Work order
Skip every picture. Print each line from the one containing "Image resolution: width=1568" through the end of the records below, word for word.

Records shown
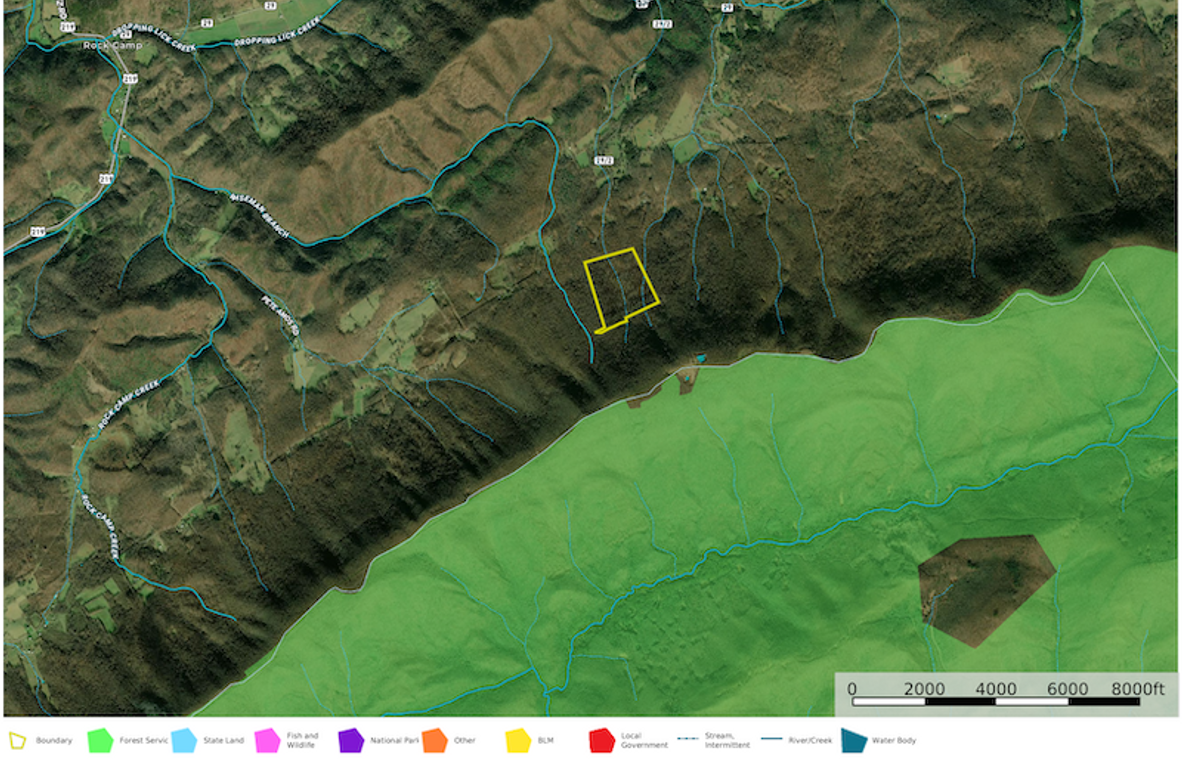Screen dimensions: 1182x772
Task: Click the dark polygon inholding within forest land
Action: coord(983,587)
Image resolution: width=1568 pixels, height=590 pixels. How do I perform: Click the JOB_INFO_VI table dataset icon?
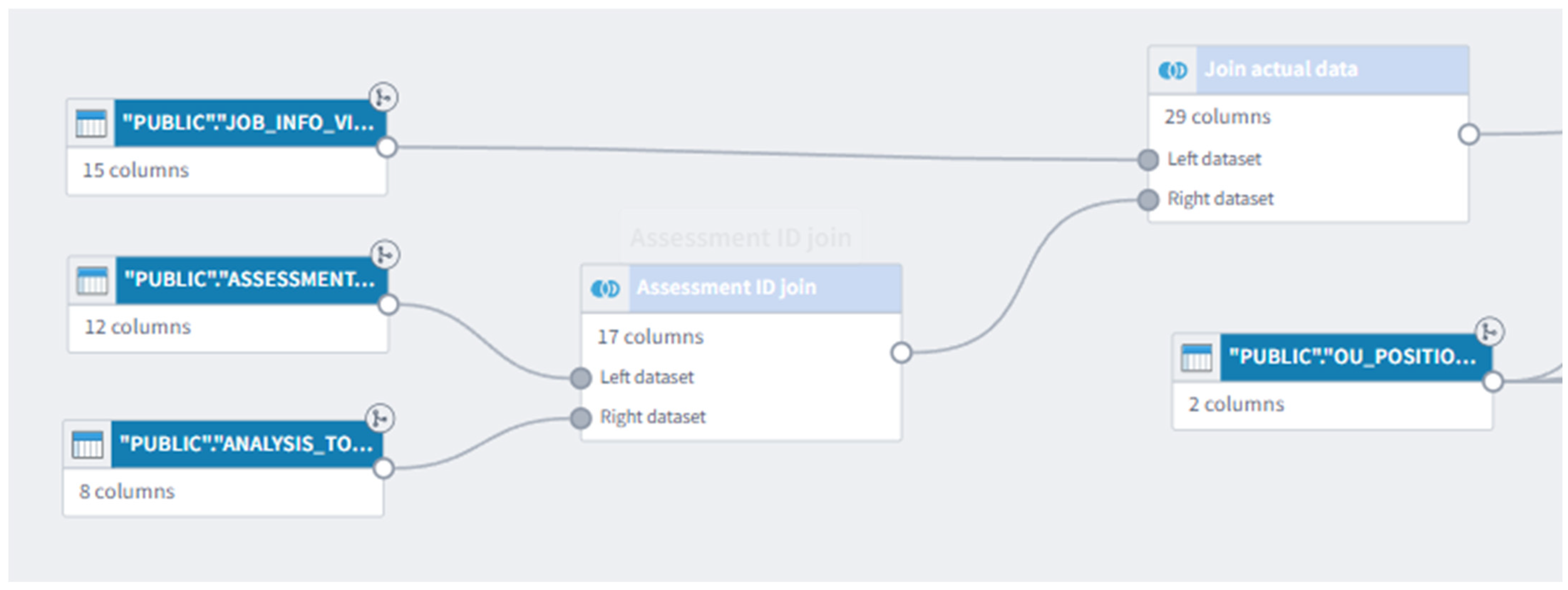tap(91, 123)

Expected output
Image resolution: width=1568 pixels, height=590 pixels. How do I perform: Click the JOB_INFO_VI table dataset icon?
tap(91, 123)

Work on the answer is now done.